* **Instructions for the task**
Print the whole listing, character for character.

* **Input**
= = = = =

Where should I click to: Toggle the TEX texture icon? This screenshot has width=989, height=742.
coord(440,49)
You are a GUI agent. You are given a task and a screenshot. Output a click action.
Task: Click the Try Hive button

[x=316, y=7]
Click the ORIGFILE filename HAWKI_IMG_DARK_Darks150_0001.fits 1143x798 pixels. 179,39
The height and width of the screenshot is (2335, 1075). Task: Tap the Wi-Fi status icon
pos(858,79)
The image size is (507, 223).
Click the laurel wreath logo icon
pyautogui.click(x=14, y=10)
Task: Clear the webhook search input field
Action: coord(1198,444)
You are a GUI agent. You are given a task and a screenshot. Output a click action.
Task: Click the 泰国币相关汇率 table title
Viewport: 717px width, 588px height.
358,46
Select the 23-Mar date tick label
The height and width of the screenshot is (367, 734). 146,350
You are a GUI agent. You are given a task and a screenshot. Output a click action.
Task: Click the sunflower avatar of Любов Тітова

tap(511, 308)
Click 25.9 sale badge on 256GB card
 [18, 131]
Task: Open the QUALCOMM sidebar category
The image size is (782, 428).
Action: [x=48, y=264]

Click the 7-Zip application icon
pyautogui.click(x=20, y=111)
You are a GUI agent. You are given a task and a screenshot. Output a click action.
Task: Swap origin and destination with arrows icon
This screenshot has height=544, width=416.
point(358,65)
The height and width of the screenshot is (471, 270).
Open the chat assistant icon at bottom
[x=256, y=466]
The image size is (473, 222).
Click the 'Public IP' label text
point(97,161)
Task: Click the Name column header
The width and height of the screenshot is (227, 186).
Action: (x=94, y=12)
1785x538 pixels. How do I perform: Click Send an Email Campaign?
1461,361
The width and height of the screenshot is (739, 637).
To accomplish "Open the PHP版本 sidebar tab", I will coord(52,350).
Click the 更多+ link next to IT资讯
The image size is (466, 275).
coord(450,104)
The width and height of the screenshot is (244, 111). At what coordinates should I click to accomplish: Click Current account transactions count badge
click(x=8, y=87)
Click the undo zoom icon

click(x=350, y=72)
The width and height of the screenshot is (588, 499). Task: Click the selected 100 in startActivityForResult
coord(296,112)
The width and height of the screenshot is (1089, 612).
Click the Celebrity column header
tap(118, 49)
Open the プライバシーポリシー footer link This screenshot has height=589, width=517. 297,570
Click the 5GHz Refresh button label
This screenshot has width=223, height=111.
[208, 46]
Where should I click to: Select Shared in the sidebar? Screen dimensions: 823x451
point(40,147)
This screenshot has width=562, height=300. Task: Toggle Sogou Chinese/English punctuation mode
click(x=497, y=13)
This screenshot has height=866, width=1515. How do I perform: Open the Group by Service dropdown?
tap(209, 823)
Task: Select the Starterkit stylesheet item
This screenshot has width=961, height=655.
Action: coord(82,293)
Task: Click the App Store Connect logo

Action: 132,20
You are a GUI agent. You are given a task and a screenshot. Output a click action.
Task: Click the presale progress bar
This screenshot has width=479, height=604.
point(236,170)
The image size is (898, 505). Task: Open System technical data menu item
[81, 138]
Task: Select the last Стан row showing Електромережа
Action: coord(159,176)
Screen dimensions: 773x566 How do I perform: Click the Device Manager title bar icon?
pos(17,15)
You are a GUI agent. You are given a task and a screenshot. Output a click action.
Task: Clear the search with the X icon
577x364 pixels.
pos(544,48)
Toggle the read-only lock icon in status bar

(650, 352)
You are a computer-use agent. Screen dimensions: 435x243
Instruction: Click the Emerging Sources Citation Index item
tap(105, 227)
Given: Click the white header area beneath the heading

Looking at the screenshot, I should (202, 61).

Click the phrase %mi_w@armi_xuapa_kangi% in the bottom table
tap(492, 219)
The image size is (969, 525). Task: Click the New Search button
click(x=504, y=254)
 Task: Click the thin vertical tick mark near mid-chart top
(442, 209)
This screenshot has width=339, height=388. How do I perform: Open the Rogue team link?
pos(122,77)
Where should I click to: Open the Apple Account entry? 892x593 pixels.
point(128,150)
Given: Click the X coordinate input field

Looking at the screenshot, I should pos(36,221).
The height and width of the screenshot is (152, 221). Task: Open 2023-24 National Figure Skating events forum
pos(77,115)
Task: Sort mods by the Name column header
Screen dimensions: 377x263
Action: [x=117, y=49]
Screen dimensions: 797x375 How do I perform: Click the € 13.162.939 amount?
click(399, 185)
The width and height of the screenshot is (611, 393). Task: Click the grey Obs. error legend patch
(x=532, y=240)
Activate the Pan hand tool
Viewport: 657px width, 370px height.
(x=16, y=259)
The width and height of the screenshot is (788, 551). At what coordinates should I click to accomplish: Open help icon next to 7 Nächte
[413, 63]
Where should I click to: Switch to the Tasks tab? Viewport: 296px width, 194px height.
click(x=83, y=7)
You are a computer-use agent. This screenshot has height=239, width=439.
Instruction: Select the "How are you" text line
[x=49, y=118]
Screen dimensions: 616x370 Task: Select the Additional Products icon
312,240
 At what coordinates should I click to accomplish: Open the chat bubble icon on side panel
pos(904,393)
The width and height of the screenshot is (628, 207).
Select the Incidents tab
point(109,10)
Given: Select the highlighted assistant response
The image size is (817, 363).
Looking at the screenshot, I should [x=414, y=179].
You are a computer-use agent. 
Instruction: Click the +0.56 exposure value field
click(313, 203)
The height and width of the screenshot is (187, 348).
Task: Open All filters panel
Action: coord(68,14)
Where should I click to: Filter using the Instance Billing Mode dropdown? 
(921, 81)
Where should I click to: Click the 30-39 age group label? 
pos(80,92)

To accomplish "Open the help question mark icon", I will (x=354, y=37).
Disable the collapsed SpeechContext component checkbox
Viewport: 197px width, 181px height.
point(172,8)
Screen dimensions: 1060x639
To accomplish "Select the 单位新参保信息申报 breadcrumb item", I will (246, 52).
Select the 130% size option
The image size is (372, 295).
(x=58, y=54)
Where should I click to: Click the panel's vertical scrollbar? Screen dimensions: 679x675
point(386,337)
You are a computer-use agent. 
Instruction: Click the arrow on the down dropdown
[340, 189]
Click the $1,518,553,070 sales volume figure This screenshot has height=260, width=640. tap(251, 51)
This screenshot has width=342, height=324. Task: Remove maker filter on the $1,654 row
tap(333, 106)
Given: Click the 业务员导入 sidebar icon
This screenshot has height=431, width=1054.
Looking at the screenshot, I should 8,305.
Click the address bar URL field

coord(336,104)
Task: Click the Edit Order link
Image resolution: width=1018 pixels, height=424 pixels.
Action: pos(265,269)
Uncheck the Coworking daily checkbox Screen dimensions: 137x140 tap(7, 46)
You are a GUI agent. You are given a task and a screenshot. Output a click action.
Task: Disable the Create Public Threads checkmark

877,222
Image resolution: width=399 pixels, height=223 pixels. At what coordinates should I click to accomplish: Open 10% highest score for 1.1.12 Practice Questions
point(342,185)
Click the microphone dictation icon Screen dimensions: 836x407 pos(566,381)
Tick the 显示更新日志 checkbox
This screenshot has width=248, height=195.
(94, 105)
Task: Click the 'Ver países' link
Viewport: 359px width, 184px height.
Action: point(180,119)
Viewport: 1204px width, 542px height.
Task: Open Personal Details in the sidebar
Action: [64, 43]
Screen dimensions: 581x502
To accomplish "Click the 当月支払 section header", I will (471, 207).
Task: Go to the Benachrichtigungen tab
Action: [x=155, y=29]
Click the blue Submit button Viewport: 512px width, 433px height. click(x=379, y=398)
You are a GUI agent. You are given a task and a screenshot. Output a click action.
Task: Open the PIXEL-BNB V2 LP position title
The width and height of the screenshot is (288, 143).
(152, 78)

= = = = =

* **Written answer**
Where should I click to: Toggle the TEX texture icon? This screenshot has width=989, height=742.
coord(440,49)
You are a GUI agent. You are given a task and a screenshot. Output a click action.
Task: Click the Try Hive button

[x=316, y=7]
Click the ORIGFILE filename HAWKI_IMG_DARK_Darks150_0001.fits 1143x798 pixels. 179,39
The height and width of the screenshot is (2335, 1075). Task: Tap the Wi-Fi status icon
pos(858,79)
The image size is (507, 223).
Click the laurel wreath logo icon
pyautogui.click(x=14, y=10)
Task: Clear the webhook search input field
Action: coord(1198,444)
You are a GUI agent. You are given a task and a screenshot. Output a click action.
Task: Click the 泰国币相关汇率 table title
Viewport: 717px width, 588px height.
358,46
Select the 23-Mar date tick label
The height and width of the screenshot is (367, 734). 146,350
You are a GUI agent. You are given a task and a screenshot. Output a click action.
Task: Click the sunflower avatar of Любов Тітова

tap(511, 308)
Click 25.9 sale badge on 256GB card
 [18, 131]
Task: Open the QUALCOMM sidebar category
The image size is (782, 428).
Action: [x=48, y=264]

Click the 7-Zip application icon
pyautogui.click(x=20, y=111)
You are a GUI agent. You are given a task and a screenshot. Output a click action.
Task: Swap origin and destination with arrows icon
This screenshot has height=544, width=416.
point(358,65)
The height and width of the screenshot is (471, 270).
Open the chat assistant icon at bottom
[x=256, y=466]
The image size is (473, 222).
Click the 'Public IP' label text
point(97,161)
Task: Click the Name column header
The width and height of the screenshot is (227, 186).
Action: (x=94, y=12)
1785x538 pixels. How do I perform: Click Send an Email Campaign?
1461,361
The width and height of the screenshot is (739, 637).
To accomplish "Open the PHP版本 sidebar tab", I will coord(52,350).
Click the 更多+ link next to IT资讯
The image size is (466, 275).
coord(450,104)
The width and height of the screenshot is (244, 111). At what coordinates should I click to accomplish: Click Current account transactions count badge
click(x=8, y=87)
Click the undo zoom icon

click(x=350, y=72)
The width and height of the screenshot is (588, 499). Task: Click the selected 100 in startActivityForResult
coord(296,112)
The width and height of the screenshot is (1089, 612).
Click the Celebrity column header
tap(118, 49)
Open the プライバシーポリシー footer link This screenshot has height=589, width=517. 297,570
Click the 5GHz Refresh button label
This screenshot has width=223, height=111.
[208, 46]
Where should I click to: Select Shared in the sidebar? Screen dimensions: 823x451
point(40,147)
This screenshot has width=562, height=300. Task: Toggle Sogou Chinese/English punctuation mode
click(x=497, y=13)
This screenshot has height=866, width=1515. How do I perform: Open the Group by Service dropdown?
tap(209, 823)
Task: Select the Starterkit stylesheet item
This screenshot has width=961, height=655.
Action: coord(82,293)
Task: Click the App Store Connect logo

Action: 132,20
You are a GUI agent. You are given a task and a screenshot. Output a click action.
Task: Click the presale progress bar
This screenshot has width=479, height=604.
point(236,170)
The image size is (898, 505). Task: Open System technical data menu item
[81, 138]
Task: Select the last Стан row showing Електромережа
Action: coord(159,176)
Screen dimensions: 773x566 How do I perform: Click the Device Manager title bar icon?
pos(17,15)
You are a GUI agent. You are given a task and a screenshot. Output a click action.
Task: Clear the search with the X icon
577x364 pixels.
pos(544,48)
Toggle the read-only lock icon in status bar

(650, 352)
You are a computer-use agent. Screen dimensions: 435x243
Instruction: Click the Emerging Sources Citation Index item
tap(105, 227)
Given: Click the white header area beneath the heading

Looking at the screenshot, I should (202, 61).

Click the phrase %mi_w@armi_xuapa_kangi% in the bottom table
tap(492, 219)
The image size is (969, 525). Task: Click the New Search button
click(x=504, y=254)
 Task: Click the thin vertical tick mark near mid-chart top
(442, 209)
This screenshot has width=339, height=388. How do I perform: Open the Rogue team link?
pos(122,77)
Where should I click to: Open the Apple Account entry? 892x593 pixels.
point(128,150)
Given: Click the X coordinate input field

Looking at the screenshot, I should pos(36,221).
The height and width of the screenshot is (152, 221). Task: Open 2023-24 National Figure Skating events forum
pos(77,115)
Task: Sort mods by the Name column header
Screen dimensions: 377x263
Action: [x=117, y=49]
Screen dimensions: 797x375 How do I perform: Click the € 13.162.939 amount?
click(399, 185)
The width and height of the screenshot is (611, 393). Task: Click the grey Obs. error legend patch
(x=532, y=240)
Activate the Pan hand tool
Viewport: 657px width, 370px height.
(x=16, y=259)
The width and height of the screenshot is (788, 551). At what coordinates should I click to accomplish: Open help icon next to 7 Nächte
[413, 63]
Where should I click to: Switch to the Tasks tab? Viewport: 296px width, 194px height.
click(x=83, y=7)
You are a computer-use agent. This screenshot has height=239, width=439.
Instruction: Select the "How are you" text line
[x=49, y=118]
Screen dimensions: 616x370 Task: Select the Additional Products icon
312,240
 At what coordinates should I click to accomplish: Open the chat bubble icon on side panel
pos(904,393)
The width and height of the screenshot is (628, 207).
Select the Incidents tab
point(109,10)
Given: Select the highlighted assistant response
The image size is (817, 363).
Looking at the screenshot, I should [x=414, y=179].
You are a computer-use agent. 
Instruction: Click the +0.56 exposure value field
click(313, 203)
The height and width of the screenshot is (187, 348).
Task: Open All filters panel
Action: coord(68,14)
Where should I click to: Filter using the Instance Billing Mode dropdown? 
(921, 81)
Where should I click to: Click the 30-39 age group label? 
pos(80,92)

To accomplish "Open the help question mark icon", I will (x=354, y=37).
Disable the collapsed SpeechContext component checkbox
Viewport: 197px width, 181px height.
point(172,8)
Screen dimensions: 1060x639
To accomplish "Select the 单位新参保信息申报 breadcrumb item", I will (246, 52).
Select the 130% size option
The image size is (372, 295).
(x=58, y=54)
Where should I click to: Click the panel's vertical scrollbar? Screen dimensions: 679x675
point(386,337)
You are a computer-use agent. 
Instruction: Click the arrow on the down dropdown
[340, 189]
Click the $1,518,553,070 sales volume figure This screenshot has height=260, width=640. tap(251, 51)
This screenshot has width=342, height=324. Task: Remove maker filter on the $1,654 row
tap(333, 106)
Given: Click the 业务员导入 sidebar icon
This screenshot has height=431, width=1054.
Looking at the screenshot, I should 8,305.
Click the address bar URL field

coord(336,104)
Task: Click the Edit Order link
Image resolution: width=1018 pixels, height=424 pixels.
Action: pos(265,269)
Uncheck the Coworking daily checkbox Screen dimensions: 137x140 tap(7, 46)
You are a GUI agent. You are given a task and a screenshot. Output a click action.
Task: Disable the Create Public Threads checkmark

877,222
Image resolution: width=399 pixels, height=223 pixels. At what coordinates should I click to accomplish: Open 10% highest score for 1.1.12 Practice Questions
point(342,185)
Click the microphone dictation icon Screen dimensions: 836x407 pos(566,381)
Tick the 显示更新日志 checkbox
This screenshot has width=248, height=195.
(94, 105)
Task: Click the 'Ver países' link
Viewport: 359px width, 184px height.
Action: point(180,119)
Viewport: 1204px width, 542px height.
Task: Open Personal Details in the sidebar
Action: [64, 43]
Screen dimensions: 581x502
To accomplish "Click the 当月支払 section header", I will (471, 207).
Task: Go to the Benachrichtigungen tab
Action: [x=155, y=29]
Click the blue Submit button Viewport: 512px width, 433px height. click(x=379, y=398)
You are a GUI agent. You are given a task and a screenshot. Output a click action.
Task: Open the PIXEL-BNB V2 LP position title
The width and height of the screenshot is (288, 143).
(152, 78)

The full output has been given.